Aguirre explica substituições no São Paulo e admite recuo do time contra Flamengo


Alvo de vaias de parte da torcida nas últimas partidas do São Paulo no estádio do Morumbi, na capital paulista, o técnico uruguaio Diego Aguirre voltou a ser “lembrado” pelo torcedor durante o empate por 2 a 2 contra o Flamengo, neste domingo, principalmente após as duas substituições feitas quanto o time vencia por 2 a 1: tirou Gonzalo Carneiro e Luan para colocar Edimar e Araruna.

No caso de Luan, a razão era óbvia: o volante de 19 anos sentiu o tornozelo direito no segundo tempo e deixou o campo sem conseguir apoiar o pé no chão. Mas a alteração de Carneiro, um dos melhores da equipe na partida, gerou as críticas mais veementes. Nas redes sociais, a reclamação foi de que a troca de um atacante por um lateral acabou fazendo o São Paulo recuar demais e atrair o Flamengo para o seu campo.

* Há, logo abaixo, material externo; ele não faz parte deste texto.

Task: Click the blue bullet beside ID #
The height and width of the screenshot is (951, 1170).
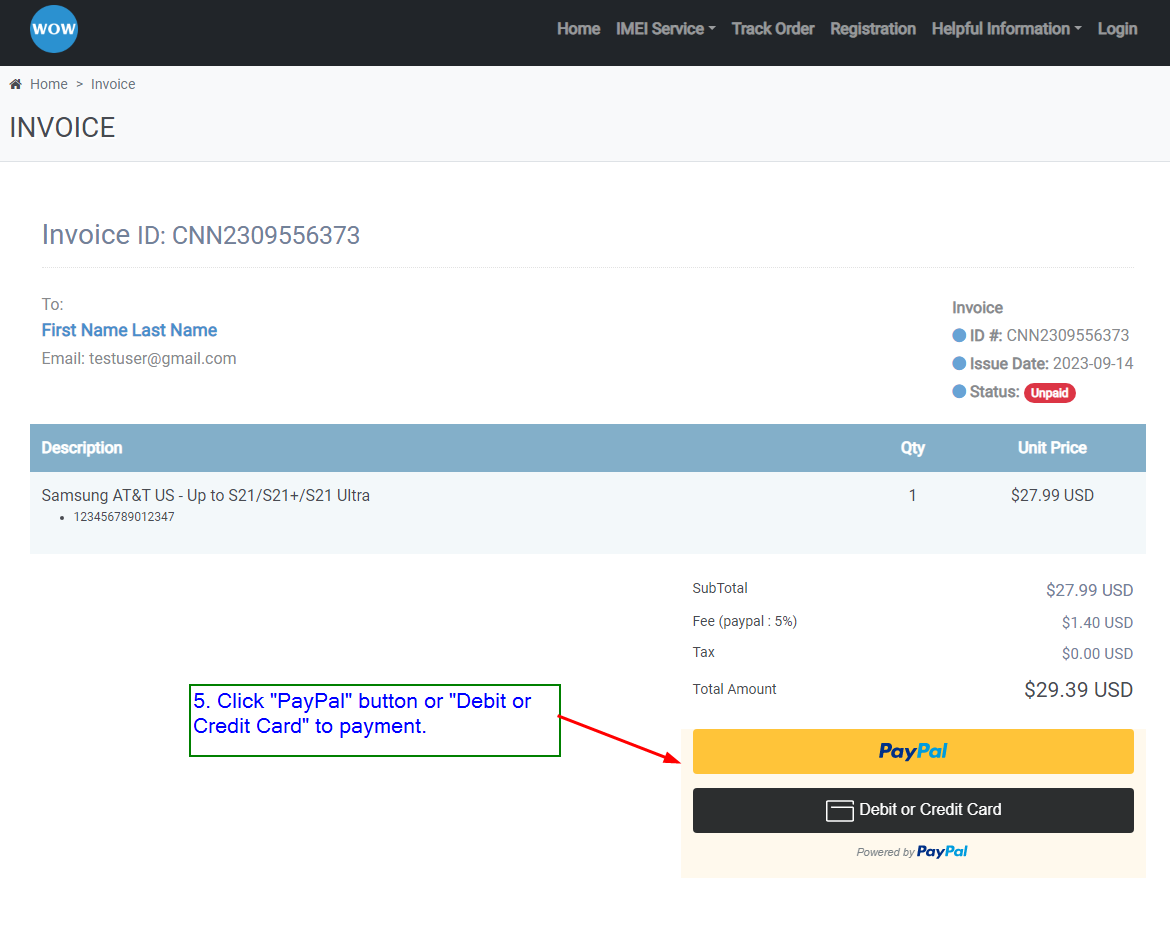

Questionado à respeito, o treinador uruguaio explicou que fora o jogador quem havia pedido para sair. “A sensação pode ser essa (de que o time recuou). Penso que depois do gol do Helinho, foi a melhor reação do time, tivemos 10, 15 minutos onde controlamos, jogamos e tivemos chance de fazer o terceiro gol que poderia ter sido definitivo. Mas aconteceram mudanças não planejadas, a ideia era que Carneiro jogasse o tempo todo, estava bem, com velocidade, mas sentiu. Não foi uma lesão, mas a intensidade do jogo. Fizemos mudanças que o time, talvez, tenha ficado sem saída ou velocidade na frente”, admitiu o uruguaio.

A torcida chegou a pedir a entrada de Nenê, que não saiu do banco de reservas e acabou externando o seu descontentamento ao ir embora rapidamente, antes dos demais companheiros, após a partida.

A situação de Luan, aliás, preocupa para a partida do próximo sábado contra o Corinthians, na Arena Corinthians, na capital paulista. O volante será reavaliado nesta segunda-feira e poderá desfalcar a equipe. Neste caso, a tendência seria a entrada de Jucilei para fazer dupla com Hudson, que cumpriu suspensão neste domingo.